Metin ve öğe konum kayıtları

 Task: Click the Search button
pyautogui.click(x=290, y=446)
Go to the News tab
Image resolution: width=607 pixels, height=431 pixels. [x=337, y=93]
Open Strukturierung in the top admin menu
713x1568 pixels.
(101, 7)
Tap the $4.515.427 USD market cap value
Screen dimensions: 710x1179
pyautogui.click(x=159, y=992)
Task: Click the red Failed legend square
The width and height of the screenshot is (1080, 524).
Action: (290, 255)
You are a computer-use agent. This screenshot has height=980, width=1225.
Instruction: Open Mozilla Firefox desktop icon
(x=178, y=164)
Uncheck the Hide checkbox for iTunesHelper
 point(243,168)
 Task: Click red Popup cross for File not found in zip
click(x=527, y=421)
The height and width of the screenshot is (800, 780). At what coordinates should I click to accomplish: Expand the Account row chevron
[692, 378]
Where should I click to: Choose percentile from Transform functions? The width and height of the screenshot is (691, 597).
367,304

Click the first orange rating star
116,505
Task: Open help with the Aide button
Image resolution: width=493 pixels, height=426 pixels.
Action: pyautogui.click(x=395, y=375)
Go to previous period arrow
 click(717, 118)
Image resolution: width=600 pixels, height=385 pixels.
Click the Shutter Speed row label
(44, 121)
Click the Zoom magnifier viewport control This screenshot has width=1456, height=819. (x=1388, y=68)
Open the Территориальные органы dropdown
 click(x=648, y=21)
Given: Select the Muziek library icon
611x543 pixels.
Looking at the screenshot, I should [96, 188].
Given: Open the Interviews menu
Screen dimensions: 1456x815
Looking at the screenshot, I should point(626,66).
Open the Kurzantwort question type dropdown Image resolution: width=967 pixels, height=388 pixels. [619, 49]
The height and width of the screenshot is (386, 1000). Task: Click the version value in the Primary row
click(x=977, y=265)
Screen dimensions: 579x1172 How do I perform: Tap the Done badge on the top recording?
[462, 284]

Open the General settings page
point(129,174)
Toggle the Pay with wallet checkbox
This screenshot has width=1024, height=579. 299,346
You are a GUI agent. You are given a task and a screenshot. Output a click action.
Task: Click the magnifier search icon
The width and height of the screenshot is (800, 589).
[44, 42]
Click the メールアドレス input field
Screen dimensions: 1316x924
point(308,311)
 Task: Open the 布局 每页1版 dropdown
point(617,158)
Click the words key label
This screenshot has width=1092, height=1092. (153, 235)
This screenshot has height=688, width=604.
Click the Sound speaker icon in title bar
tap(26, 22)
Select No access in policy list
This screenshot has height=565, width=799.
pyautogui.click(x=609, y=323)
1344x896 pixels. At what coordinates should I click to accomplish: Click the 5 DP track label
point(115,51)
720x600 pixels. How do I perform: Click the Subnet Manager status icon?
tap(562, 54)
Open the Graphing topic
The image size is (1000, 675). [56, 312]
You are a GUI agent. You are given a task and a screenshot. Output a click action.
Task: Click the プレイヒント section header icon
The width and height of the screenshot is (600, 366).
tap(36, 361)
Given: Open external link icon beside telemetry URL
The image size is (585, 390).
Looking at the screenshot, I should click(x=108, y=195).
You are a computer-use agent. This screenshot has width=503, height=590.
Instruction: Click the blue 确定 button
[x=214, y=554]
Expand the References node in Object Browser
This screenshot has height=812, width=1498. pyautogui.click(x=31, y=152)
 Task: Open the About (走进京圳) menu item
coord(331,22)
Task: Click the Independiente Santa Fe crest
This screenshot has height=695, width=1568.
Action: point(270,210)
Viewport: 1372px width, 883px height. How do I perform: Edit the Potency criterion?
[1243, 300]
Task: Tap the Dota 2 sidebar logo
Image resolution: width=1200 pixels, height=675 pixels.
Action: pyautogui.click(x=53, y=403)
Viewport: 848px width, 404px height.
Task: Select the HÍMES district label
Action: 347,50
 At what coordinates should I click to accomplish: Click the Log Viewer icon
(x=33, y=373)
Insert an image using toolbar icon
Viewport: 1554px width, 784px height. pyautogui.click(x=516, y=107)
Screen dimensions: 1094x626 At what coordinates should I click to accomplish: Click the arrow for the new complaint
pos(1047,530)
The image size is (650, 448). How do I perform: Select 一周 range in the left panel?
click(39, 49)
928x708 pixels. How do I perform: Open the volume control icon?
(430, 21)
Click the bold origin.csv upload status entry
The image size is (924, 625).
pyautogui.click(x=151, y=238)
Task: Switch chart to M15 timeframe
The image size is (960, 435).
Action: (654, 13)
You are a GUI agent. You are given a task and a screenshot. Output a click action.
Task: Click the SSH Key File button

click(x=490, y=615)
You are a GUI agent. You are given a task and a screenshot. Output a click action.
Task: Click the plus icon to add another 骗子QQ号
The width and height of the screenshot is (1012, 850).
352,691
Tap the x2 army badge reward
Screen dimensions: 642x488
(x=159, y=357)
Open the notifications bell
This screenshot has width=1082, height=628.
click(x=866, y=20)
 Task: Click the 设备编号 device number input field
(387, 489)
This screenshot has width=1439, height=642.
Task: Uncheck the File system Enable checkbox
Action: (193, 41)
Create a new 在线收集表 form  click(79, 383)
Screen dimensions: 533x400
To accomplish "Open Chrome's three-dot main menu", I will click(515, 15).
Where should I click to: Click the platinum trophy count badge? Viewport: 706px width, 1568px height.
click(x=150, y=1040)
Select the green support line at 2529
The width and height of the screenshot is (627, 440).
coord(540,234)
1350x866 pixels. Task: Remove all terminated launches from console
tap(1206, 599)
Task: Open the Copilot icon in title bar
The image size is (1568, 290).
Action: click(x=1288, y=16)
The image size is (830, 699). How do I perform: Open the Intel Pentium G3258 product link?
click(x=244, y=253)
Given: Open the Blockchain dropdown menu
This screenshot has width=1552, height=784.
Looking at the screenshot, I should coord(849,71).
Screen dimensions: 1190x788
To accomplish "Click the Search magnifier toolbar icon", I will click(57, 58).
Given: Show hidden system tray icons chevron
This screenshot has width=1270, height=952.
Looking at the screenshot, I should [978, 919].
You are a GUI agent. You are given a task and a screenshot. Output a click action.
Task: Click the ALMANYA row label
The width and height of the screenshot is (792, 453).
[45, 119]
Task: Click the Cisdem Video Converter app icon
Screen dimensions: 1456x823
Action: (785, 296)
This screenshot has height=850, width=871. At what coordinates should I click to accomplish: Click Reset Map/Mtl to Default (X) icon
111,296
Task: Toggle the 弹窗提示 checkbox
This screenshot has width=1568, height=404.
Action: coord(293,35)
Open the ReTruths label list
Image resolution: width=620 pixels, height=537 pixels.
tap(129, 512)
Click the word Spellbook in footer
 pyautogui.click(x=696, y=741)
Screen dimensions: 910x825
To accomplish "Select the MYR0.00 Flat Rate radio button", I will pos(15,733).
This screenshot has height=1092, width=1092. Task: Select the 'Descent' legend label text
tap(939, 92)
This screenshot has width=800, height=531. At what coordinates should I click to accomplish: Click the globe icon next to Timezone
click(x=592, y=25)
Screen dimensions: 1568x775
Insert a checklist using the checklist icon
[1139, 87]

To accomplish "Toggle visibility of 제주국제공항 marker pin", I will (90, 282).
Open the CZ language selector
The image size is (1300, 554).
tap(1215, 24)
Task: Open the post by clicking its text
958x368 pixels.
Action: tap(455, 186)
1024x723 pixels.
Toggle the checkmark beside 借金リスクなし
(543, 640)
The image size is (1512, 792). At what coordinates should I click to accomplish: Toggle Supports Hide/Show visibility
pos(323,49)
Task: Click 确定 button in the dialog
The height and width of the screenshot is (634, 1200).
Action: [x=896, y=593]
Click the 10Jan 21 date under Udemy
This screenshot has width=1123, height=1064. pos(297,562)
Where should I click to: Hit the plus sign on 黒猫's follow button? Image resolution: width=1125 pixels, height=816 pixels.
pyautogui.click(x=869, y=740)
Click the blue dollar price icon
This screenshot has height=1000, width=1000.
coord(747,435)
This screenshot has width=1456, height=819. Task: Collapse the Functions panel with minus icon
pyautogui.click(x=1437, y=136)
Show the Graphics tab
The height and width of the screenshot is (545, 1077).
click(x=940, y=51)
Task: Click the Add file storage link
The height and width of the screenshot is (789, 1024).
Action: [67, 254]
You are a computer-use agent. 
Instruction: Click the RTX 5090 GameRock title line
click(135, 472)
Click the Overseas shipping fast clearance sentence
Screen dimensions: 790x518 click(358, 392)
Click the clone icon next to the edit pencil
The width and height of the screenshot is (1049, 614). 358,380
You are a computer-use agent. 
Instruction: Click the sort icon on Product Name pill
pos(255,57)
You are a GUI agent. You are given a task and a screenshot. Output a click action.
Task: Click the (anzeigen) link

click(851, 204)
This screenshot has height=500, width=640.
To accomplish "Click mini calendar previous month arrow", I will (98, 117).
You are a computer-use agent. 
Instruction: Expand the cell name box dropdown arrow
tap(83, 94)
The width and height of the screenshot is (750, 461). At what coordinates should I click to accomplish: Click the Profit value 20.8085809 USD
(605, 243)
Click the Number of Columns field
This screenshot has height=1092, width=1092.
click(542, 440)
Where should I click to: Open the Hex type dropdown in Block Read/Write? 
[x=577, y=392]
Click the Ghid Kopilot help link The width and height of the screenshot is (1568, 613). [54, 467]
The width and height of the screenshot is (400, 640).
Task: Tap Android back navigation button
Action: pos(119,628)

**Yapılacak görev:** "Given: Open external" geçen satırdan başlayıp "coord(331,22)" geçen satırda bitecek şekilde satırları hiçbir değişiklik yapmadan çıkarın. İki uçtaki satırlar da dahildir.

**Çözüm:**
Given: Open external link icon beside telemetry URL
The image size is (585, 390).
Looking at the screenshot, I should click(x=108, y=195).
You are a computer-use agent. This screenshot has width=503, height=590.
Instruction: Click the blue 确定 button
[x=214, y=554]
Expand the References node in Object Browser
This screenshot has height=812, width=1498. pyautogui.click(x=31, y=152)
 Task: Open the About (走进京圳) menu item
coord(331,22)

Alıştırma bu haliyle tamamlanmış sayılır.